Some moms wait what seems an eternity to become moms. They live to be moms, decorating baby’s room months before her arrival, planning baby’s future before she appears. Some moms go through agony to get pregnant. Others avoid motherhood every way possible. And still others–60% of all moms seeking abortion–are already mothers of one or more kids. They are usually single, economically stranded, five times more likely to be black or brown than white, and they know full well another child to feed, clothe, provide for, will mean devastation for all concerned.
As I write, we are learning Roe v. Wade is likely to be overturned, so I ask, once it’s overturned, who will take care of all these black and brown babies? Will the white Evangelicals who’ve pushed their non-scientific religious views on American citizenry via the Supreme Court? I suppose Judges Alito and Kavanaugh and Amy Coney Barret are eagerly waiting in the wings to adopt them all. With judges’ salaries ten times the size of a single Hispanic or Black mom’s wages, they should manage quite nicely to adopt several babies apiece. They could do what a single mom can’t while working a full-time job, barely managing to put food on the table, pay rent and daycare. Day care ought not be a problem for the judges, though it is a tragedy for American families, be they headed by a single woman or even a two-wage couple.

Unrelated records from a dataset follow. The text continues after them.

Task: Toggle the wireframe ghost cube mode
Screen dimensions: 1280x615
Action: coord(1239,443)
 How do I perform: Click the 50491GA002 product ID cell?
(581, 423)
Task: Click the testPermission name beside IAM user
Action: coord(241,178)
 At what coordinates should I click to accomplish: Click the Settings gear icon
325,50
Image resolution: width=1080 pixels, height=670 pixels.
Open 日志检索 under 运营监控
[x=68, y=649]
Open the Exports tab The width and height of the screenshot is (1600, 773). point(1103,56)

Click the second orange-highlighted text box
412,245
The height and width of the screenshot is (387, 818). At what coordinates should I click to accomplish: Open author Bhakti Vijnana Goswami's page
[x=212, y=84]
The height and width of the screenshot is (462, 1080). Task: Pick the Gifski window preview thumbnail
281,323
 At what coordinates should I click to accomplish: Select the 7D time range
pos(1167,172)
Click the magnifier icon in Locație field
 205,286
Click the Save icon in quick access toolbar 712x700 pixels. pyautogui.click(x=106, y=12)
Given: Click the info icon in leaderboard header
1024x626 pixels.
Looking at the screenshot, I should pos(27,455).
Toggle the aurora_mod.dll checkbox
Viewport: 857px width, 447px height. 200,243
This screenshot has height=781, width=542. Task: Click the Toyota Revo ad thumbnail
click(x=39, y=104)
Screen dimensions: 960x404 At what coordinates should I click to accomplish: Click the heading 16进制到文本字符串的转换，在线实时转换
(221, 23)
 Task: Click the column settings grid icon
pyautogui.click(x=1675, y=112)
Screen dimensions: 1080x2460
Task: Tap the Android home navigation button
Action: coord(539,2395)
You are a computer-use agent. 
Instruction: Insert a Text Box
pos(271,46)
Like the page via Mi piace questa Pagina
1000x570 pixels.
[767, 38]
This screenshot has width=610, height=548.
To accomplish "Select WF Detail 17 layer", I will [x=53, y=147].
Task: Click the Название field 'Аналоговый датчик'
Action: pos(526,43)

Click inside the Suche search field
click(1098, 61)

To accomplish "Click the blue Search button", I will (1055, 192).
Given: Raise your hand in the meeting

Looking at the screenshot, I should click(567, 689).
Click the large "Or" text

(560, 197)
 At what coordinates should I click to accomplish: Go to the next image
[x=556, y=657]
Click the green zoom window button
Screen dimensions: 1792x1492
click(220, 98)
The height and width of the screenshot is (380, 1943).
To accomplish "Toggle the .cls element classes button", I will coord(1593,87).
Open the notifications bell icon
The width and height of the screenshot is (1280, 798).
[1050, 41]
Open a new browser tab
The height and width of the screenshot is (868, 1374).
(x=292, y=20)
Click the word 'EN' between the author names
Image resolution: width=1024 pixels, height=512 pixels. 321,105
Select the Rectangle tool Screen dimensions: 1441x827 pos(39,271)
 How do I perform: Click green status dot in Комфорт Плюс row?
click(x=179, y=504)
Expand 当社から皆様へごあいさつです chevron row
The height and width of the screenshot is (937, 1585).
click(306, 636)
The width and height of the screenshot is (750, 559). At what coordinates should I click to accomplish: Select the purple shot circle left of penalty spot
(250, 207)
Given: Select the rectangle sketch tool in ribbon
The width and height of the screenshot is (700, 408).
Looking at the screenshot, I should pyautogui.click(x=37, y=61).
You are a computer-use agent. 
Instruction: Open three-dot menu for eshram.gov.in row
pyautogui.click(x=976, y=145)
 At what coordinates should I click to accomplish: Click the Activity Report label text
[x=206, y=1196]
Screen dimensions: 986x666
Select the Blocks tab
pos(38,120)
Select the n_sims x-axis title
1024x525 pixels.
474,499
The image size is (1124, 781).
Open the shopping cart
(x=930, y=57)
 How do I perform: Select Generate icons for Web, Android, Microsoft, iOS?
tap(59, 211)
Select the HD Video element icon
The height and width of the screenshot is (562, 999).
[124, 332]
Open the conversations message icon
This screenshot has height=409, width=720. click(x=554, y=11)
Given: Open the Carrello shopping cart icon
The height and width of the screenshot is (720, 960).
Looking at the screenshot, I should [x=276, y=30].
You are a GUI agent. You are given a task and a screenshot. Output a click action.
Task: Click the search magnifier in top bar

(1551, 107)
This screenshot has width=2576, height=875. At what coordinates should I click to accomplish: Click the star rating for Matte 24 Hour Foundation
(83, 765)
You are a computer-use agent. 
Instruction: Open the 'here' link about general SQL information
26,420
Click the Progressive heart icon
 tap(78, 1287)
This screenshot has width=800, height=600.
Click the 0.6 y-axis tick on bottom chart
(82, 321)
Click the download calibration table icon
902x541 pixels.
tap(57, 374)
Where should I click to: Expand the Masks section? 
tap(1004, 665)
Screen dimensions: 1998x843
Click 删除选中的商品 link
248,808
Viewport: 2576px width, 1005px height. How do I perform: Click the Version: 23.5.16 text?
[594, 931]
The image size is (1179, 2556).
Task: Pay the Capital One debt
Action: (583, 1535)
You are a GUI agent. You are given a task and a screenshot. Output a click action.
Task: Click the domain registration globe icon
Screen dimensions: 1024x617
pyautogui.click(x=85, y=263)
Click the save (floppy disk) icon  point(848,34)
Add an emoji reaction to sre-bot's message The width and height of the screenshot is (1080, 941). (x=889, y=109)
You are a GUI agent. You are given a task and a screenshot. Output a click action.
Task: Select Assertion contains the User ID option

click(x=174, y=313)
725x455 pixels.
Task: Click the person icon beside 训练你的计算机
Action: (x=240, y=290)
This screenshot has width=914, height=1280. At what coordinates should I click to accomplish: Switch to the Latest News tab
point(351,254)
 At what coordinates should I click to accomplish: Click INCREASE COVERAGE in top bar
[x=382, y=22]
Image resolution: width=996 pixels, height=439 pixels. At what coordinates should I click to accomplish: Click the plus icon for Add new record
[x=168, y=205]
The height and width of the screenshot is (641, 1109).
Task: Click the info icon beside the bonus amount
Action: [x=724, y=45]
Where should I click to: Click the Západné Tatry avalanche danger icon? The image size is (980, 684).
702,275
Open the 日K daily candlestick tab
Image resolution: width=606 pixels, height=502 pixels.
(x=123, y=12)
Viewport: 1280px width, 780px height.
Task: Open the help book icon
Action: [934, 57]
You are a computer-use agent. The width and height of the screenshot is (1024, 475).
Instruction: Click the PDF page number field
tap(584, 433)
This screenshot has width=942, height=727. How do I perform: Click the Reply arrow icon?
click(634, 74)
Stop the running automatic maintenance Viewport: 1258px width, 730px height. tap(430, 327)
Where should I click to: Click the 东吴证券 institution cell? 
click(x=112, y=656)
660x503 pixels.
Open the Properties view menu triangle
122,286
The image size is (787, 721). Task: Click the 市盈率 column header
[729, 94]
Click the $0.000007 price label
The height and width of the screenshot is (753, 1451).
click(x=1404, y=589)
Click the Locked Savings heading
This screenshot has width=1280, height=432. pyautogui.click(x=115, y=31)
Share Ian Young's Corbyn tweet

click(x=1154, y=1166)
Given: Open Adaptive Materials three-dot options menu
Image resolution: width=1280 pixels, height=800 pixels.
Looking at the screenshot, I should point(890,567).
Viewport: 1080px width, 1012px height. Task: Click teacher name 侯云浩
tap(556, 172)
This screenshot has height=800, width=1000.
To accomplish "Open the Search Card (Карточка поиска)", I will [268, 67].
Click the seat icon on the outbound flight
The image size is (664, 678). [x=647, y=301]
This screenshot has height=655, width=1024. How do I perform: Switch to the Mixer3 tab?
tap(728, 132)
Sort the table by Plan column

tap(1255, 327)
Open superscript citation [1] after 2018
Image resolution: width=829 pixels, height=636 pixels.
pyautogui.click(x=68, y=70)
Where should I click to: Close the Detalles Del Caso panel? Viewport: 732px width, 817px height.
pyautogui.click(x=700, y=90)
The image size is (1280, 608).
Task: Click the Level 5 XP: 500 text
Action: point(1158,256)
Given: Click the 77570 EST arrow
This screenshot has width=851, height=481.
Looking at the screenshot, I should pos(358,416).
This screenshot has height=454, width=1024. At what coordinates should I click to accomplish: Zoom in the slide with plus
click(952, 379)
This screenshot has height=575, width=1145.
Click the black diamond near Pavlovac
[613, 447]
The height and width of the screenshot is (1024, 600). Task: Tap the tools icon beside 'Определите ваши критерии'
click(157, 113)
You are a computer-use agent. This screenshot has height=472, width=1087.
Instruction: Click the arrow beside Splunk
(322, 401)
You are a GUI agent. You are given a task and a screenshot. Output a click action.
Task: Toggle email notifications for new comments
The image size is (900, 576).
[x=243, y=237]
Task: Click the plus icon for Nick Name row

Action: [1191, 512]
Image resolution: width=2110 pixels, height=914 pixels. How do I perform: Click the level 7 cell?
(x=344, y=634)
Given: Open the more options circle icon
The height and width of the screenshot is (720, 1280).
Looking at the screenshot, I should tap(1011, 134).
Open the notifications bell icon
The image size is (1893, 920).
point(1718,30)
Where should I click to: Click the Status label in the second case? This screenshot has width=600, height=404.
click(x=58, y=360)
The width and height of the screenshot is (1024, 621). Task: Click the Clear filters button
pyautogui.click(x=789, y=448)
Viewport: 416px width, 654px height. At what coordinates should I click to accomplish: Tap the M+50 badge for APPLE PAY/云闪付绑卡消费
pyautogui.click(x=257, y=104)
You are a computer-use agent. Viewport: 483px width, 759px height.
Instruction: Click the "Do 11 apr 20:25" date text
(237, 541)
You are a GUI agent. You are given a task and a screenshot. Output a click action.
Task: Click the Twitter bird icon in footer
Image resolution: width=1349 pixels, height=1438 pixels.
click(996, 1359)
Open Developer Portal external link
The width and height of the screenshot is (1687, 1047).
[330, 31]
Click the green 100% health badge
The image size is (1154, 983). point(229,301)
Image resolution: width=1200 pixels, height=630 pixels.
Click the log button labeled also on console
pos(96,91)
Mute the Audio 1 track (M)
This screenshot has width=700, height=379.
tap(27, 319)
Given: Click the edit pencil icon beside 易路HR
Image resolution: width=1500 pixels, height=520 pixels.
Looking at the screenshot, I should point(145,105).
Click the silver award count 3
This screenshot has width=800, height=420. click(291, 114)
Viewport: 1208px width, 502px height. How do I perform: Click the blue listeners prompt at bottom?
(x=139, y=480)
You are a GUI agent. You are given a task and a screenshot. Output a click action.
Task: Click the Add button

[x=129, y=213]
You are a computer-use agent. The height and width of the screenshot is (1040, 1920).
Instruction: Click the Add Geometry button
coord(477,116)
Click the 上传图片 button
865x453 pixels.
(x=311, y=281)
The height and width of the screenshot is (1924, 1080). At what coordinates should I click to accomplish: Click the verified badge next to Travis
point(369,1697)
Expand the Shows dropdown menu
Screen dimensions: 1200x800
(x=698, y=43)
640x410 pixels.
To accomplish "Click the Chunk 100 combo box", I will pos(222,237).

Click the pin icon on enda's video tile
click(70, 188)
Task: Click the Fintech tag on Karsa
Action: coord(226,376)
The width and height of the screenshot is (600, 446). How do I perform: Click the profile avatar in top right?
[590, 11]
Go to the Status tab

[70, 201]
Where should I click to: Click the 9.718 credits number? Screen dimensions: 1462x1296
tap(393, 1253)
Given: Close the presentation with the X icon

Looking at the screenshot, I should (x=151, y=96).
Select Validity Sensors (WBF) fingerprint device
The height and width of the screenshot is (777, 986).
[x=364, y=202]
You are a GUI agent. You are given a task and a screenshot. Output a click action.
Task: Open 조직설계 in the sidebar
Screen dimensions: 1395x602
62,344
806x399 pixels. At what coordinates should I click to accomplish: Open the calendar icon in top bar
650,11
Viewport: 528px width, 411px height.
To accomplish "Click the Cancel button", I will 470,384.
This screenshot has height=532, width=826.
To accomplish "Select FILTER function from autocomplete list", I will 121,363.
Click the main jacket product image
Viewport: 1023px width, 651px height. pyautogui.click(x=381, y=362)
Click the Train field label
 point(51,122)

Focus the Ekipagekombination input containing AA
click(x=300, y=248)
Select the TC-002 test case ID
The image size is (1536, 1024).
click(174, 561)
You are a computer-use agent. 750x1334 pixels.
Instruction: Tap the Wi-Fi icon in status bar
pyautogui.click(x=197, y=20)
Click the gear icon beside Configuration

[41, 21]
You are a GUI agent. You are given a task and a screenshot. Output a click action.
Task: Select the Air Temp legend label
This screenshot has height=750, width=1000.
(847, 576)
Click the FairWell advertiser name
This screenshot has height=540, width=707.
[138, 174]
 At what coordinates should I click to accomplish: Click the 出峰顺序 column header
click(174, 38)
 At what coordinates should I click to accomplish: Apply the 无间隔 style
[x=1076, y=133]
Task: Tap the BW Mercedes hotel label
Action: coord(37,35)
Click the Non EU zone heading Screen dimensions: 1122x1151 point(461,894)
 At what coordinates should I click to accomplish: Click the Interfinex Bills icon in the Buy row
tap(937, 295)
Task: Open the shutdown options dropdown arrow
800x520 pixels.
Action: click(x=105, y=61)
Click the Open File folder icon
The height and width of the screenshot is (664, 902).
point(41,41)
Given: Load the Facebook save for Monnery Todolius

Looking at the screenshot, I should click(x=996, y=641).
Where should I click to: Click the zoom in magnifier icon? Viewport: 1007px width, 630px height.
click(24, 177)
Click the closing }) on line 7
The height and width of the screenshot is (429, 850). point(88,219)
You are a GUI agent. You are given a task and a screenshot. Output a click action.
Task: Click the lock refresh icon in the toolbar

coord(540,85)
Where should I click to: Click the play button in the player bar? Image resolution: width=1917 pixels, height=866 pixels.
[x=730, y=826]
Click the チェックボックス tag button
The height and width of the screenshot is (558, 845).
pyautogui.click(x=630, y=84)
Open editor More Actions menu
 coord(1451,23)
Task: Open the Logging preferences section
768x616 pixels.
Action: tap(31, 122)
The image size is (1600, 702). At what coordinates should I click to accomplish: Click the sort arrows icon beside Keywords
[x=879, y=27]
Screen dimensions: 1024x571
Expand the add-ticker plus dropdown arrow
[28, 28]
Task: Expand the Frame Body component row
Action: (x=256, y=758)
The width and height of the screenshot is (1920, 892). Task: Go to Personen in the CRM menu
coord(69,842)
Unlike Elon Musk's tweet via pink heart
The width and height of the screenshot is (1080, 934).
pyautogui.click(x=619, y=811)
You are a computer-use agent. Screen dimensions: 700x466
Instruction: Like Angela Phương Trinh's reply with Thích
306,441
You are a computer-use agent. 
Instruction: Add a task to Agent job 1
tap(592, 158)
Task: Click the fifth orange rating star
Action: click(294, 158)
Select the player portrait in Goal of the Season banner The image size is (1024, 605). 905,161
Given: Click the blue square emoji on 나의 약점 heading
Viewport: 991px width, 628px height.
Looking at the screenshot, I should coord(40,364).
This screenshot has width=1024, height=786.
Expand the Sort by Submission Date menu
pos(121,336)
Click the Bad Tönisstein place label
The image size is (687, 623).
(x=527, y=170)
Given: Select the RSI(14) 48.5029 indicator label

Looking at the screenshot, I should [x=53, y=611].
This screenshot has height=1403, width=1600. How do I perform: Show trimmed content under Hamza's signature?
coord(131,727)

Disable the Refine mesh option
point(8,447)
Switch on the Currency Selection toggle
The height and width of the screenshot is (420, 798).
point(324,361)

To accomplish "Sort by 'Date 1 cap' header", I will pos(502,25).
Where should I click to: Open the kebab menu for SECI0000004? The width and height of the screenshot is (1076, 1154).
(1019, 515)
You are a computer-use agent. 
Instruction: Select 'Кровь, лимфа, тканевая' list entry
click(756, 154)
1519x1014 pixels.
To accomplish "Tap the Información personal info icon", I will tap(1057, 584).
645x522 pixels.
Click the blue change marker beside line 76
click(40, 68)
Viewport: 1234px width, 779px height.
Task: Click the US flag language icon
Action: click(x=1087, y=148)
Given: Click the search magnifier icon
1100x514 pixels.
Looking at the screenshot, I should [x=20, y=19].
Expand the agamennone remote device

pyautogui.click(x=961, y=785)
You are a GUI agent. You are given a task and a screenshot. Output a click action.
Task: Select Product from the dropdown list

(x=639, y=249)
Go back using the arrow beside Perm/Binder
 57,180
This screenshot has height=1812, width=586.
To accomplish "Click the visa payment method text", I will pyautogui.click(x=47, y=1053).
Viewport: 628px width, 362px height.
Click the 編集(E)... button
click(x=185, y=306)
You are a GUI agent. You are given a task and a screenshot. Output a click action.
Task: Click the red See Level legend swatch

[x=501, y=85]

But c’mon guys (and it is always guys who are the most prevalent anti-abortionists)–it’s HER body, not yours! You use HER body for your enjoyment and service, but that doesn’t give you the right to prevent HER rights to HER own body!
Who provides the intelligent loving care required to raise a child? Mom does! She gives unselfishly (often to her own detriment) to meet her children’s needs. She gives them values, guidance, memories. That living being who was part of her, grew in her body, came out of her womb, is never forgotten. That sweet little face smiling up at her belongs to her. She adores her child–always. Though there are hard days mixed in, Moms never stop loving. My mother, an amazing seamstress, made me elegant prom dresses and even ones for girls in the local orphanage. You see, she loved us all.
Moms deserve a day to be celebrated. To sleep longer than usual, to have someone else make dinner or take care of the kids, and to dance or play music or take a hike or do whatever makes moms happy to be alive. For whether they were marvelous–or as imperfect as their kids–we all had mothers and love them to the end.
Artwork: Mother and Child, framed pastel, 29 1/2″ x 35″, NFS. Not for sale, this lovely painting is of my daughter and her daughter but represents the sweet joy of universal motherhood. It hangs in my home; one day it will hang in theirs.